The Fifth Sunday After Easter April 27, 2008
221(1-5), 767 [TLH alt. 466], 477, 216
And He Himself gave some to be apostles, some prophets, some evangelists, and some pastors and teachers, for the equipping of the saints for the work of ministry, for the edifying of the body of Christ, till we all come to the unity of the faith and of the knowledge of the Son of God, to a perfect man, to the measure of the stature of the fullness of Christ; that we should no longer be children, tossed to and fro and carried about with every wind of doctrine, by the trickery of men, in the cunning craftiness of deceitful plotting, but, speaking the truth in love, may grow up in all things into Him who is the head—Christ—from whom the whole body, joined and knit together by what every joint supplies, according to the effective working by which every part does its share, causes growth of the body for the edifying of itself in love.
Christ Jesus, our risen Savior, reigns over all things for the benefit of God’s children. In His name, dear fellow-redeemed:
King Solomon, inspired by the Holy Spirit, wrote: “To everything there is a season, a time for every purpose under heaven…A time to be born, and a time to die; a time to plant and a time to [harvest]…a time to weep, and a time to laugh…a time to keep silence, and a time to speak…” (Ecclesiastes 3:1ff).
Sometimes there are clear indicators that it’s time to do something or move from one season to the next. For example: When a lawn gets to a certain height it’s time to mow. Of greater significance—when graduation requirements are fulfilled it’s time to move on. Of even greater significance, but less known to us—when the days which God has appointed for us on the earth are completed it’s time to die and enter eternal life.
This Thursday we will celebrate Jesus’ ascension. As we consider this event there are a couple of things to keep in mind. First, Jesus’ ascension was part of God’s overall “salvation plan” for the souls of sinners. Secondly, Jesus’ ascension does not signal the end of His work for souls, it only signifies the end of his visible presence on earth.

#### Aim of the task
In the Fifth Sunday After Easter sermon above, what does Jesus' ascension signify?

#### Material
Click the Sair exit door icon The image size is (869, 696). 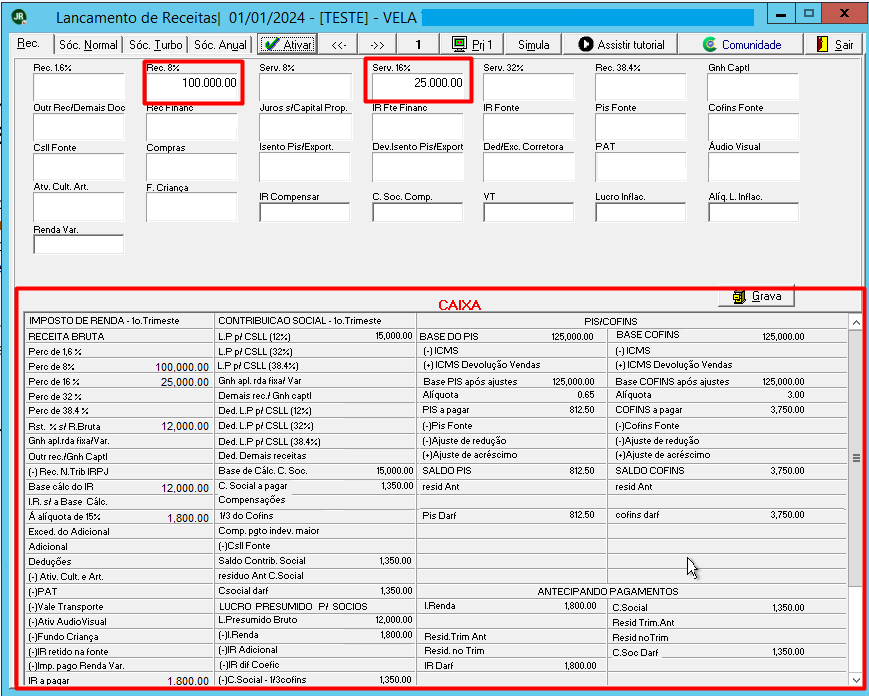tap(822, 44)
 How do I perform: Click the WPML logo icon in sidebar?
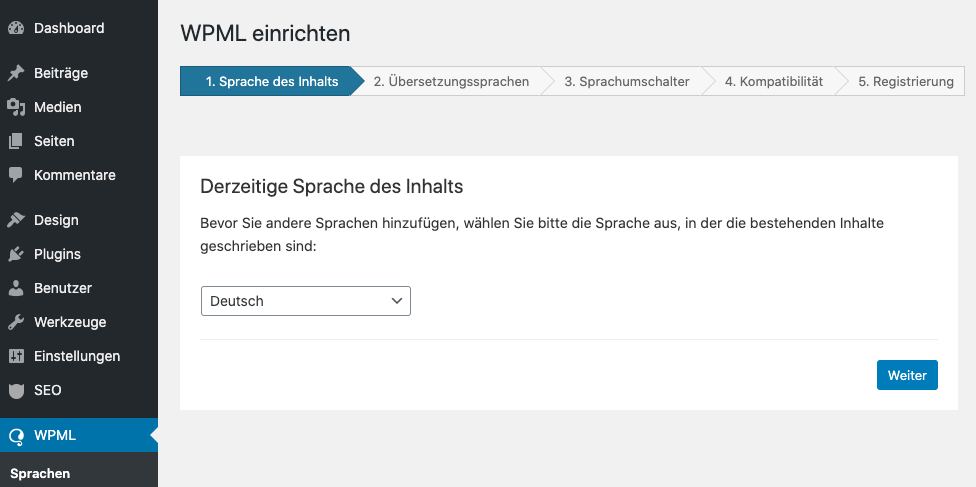pos(16,435)

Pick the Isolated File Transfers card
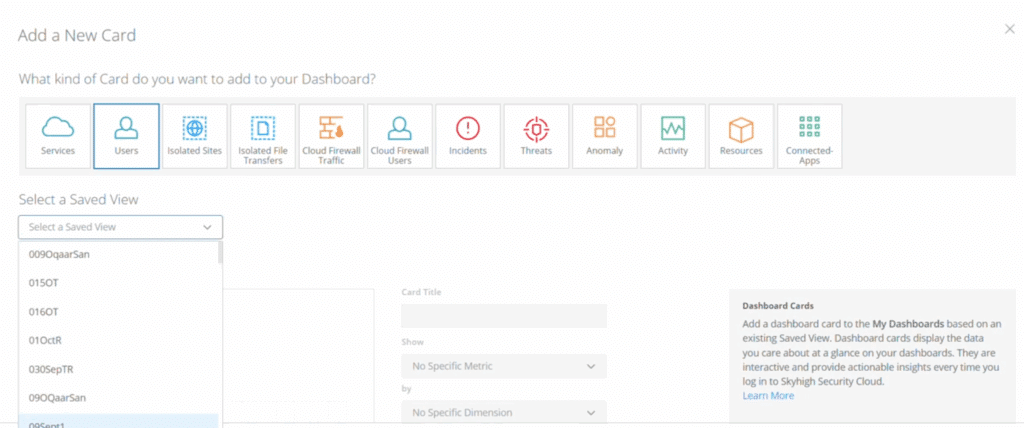click(262, 136)
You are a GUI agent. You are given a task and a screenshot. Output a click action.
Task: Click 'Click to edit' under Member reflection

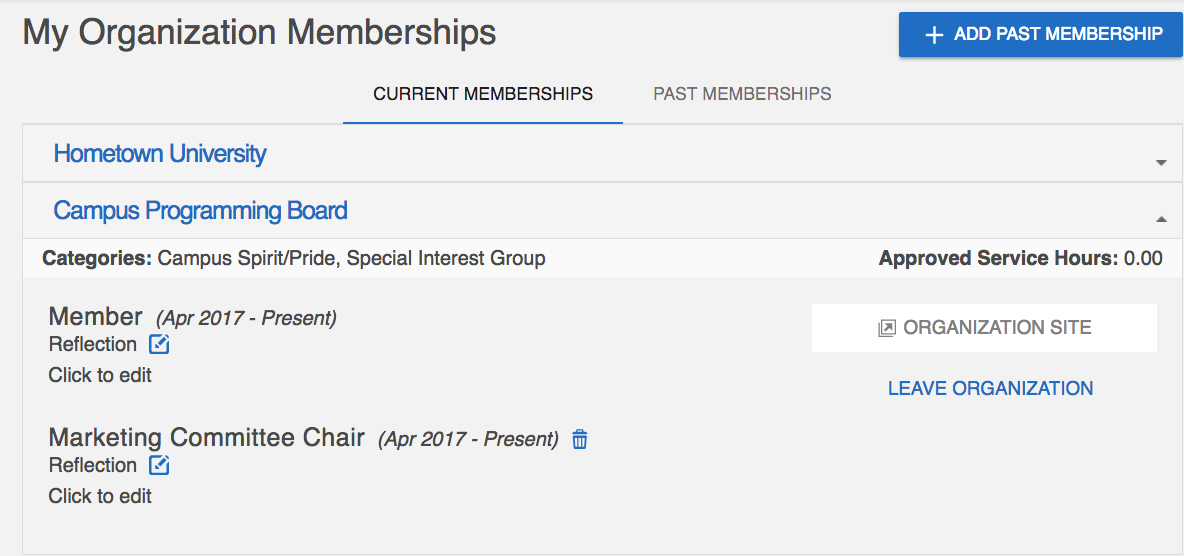(100, 375)
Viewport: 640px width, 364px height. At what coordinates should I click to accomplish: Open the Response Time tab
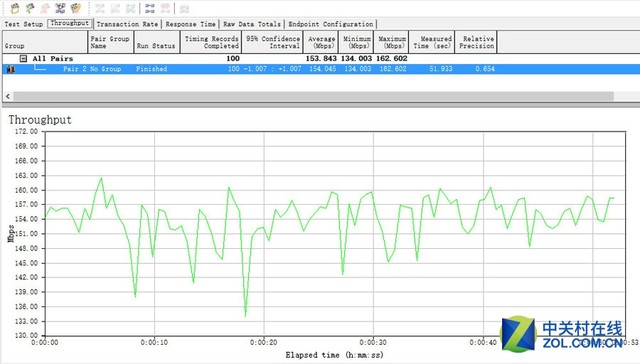pyautogui.click(x=191, y=24)
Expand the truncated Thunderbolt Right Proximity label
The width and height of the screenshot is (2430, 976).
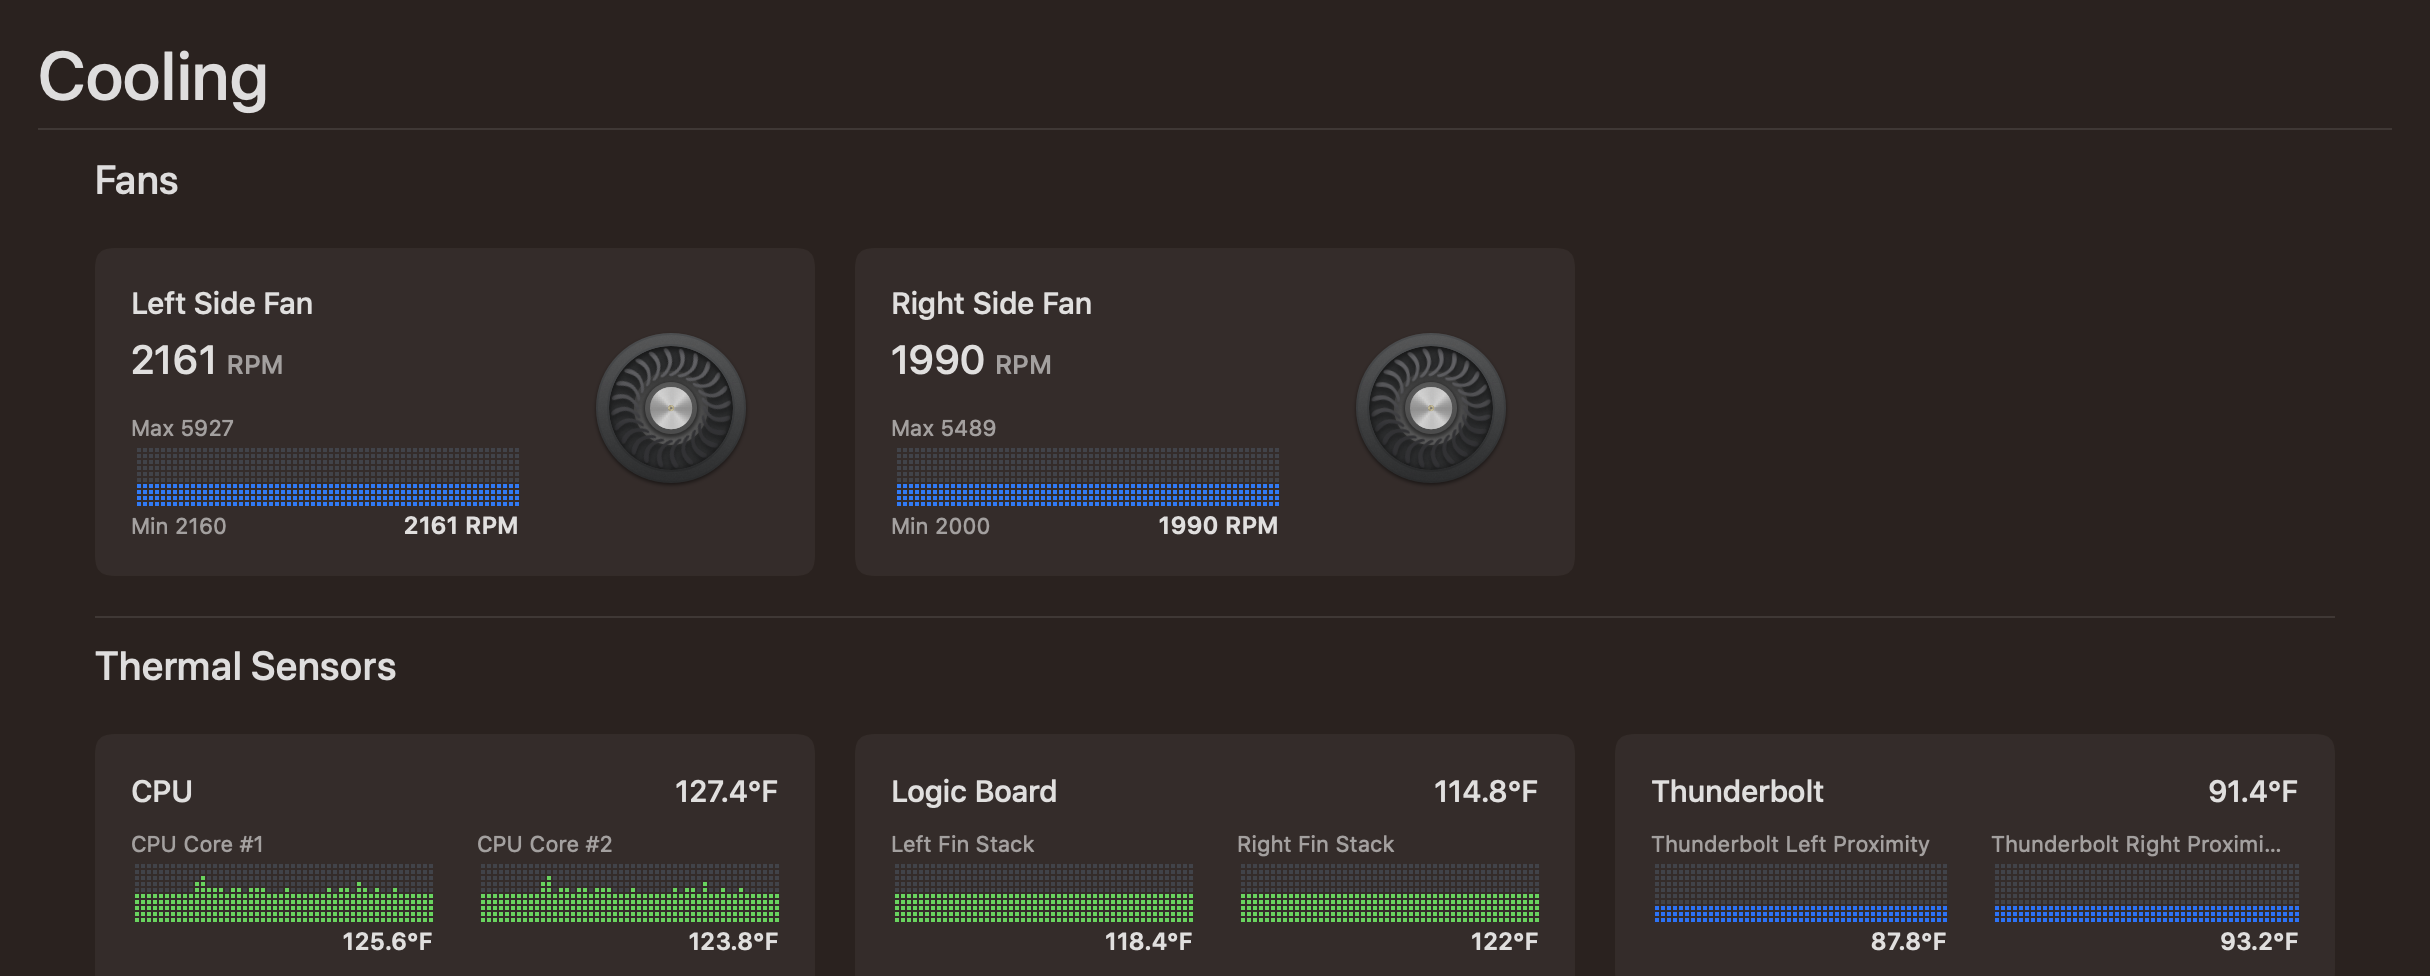(2138, 843)
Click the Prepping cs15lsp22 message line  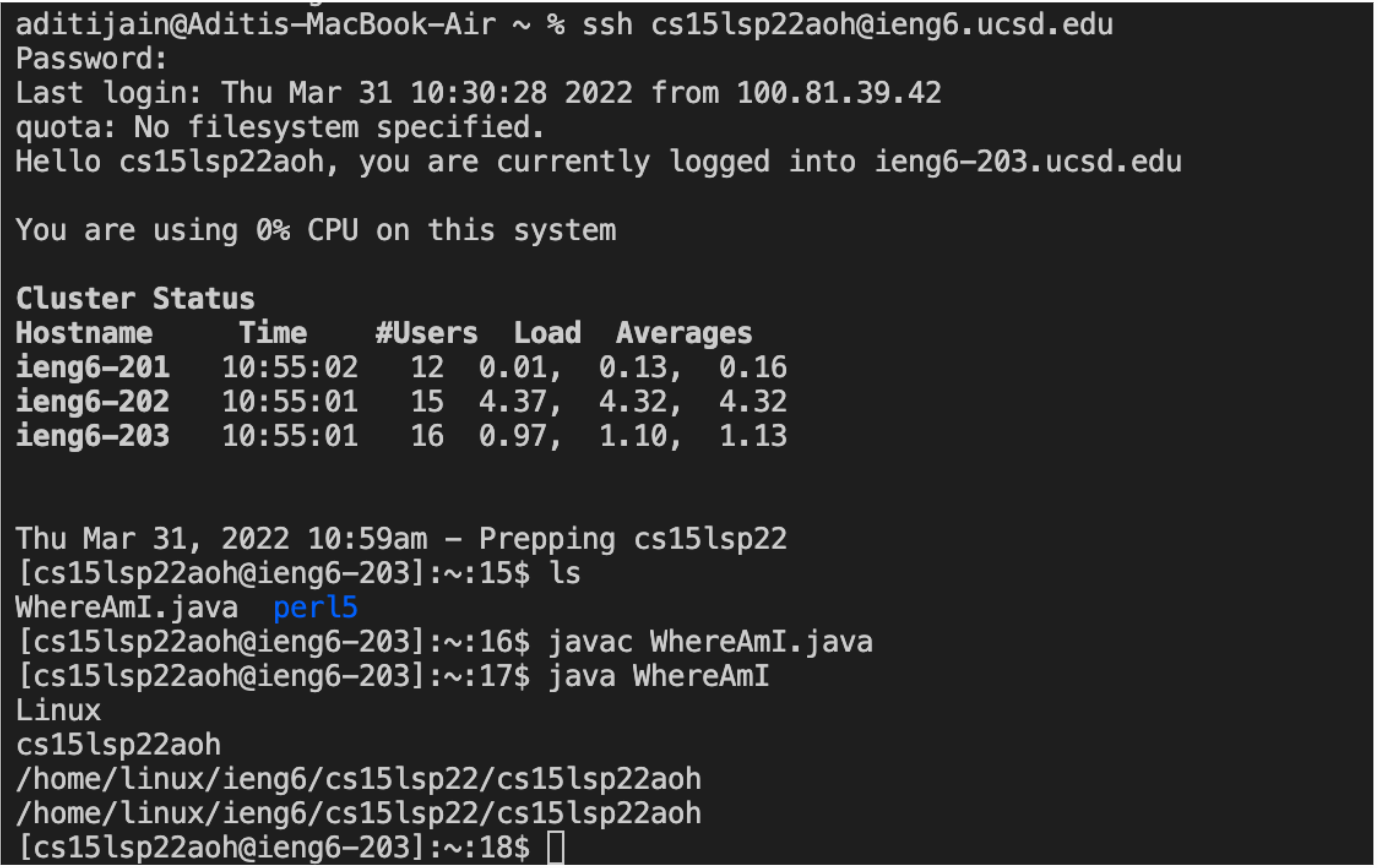(401, 539)
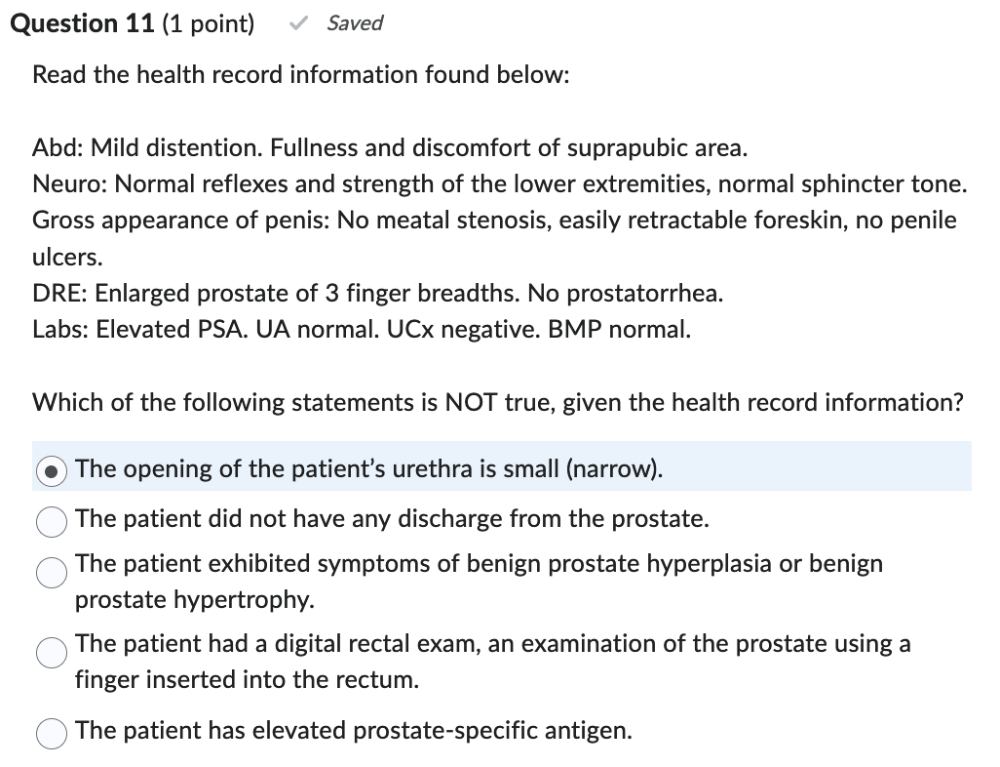This screenshot has height=767, width=1000.
Task: Click the Abd: Mild distention line
Action: click(x=390, y=149)
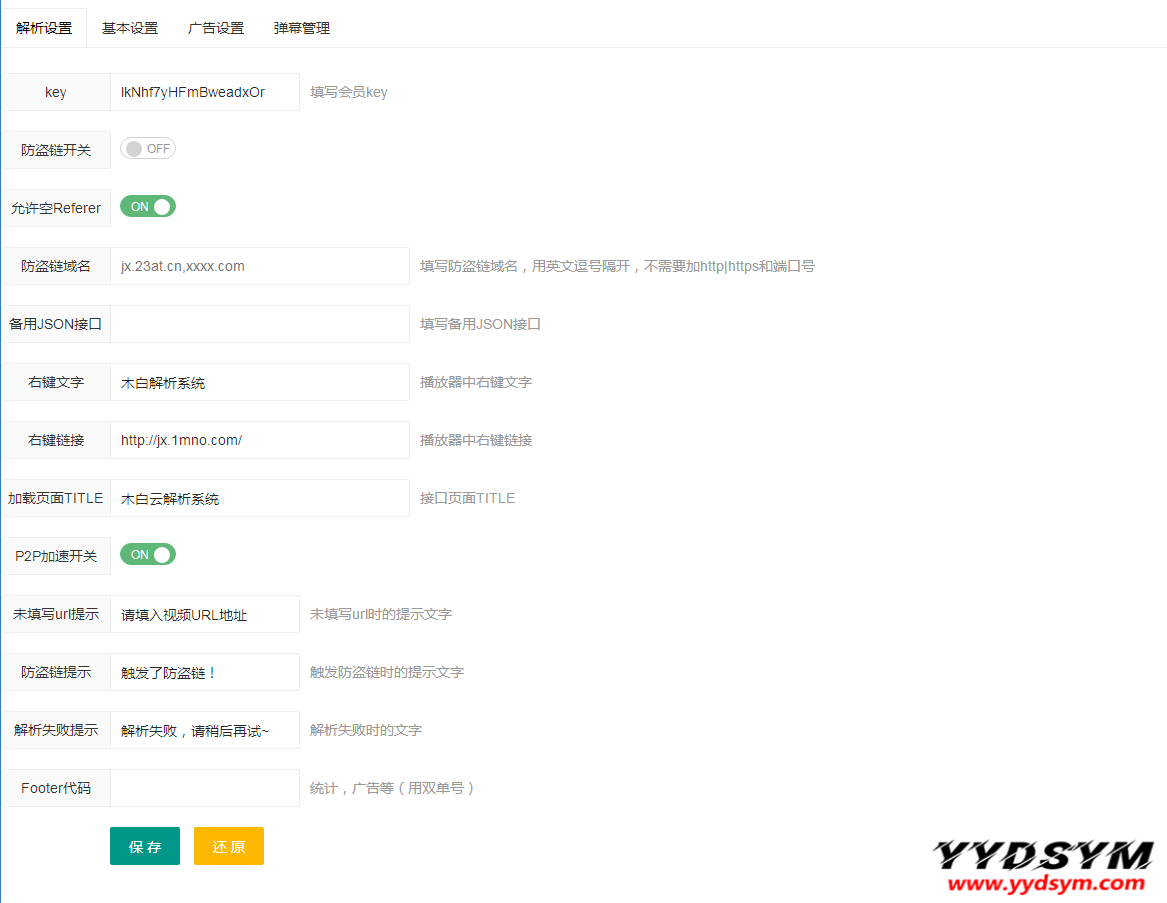The height and width of the screenshot is (903, 1167).
Task: Select the 弹幕管理 tab
Action: point(302,28)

#### Result of this task
It signifies the end of His visible presence on earth, not the end of His work for souls.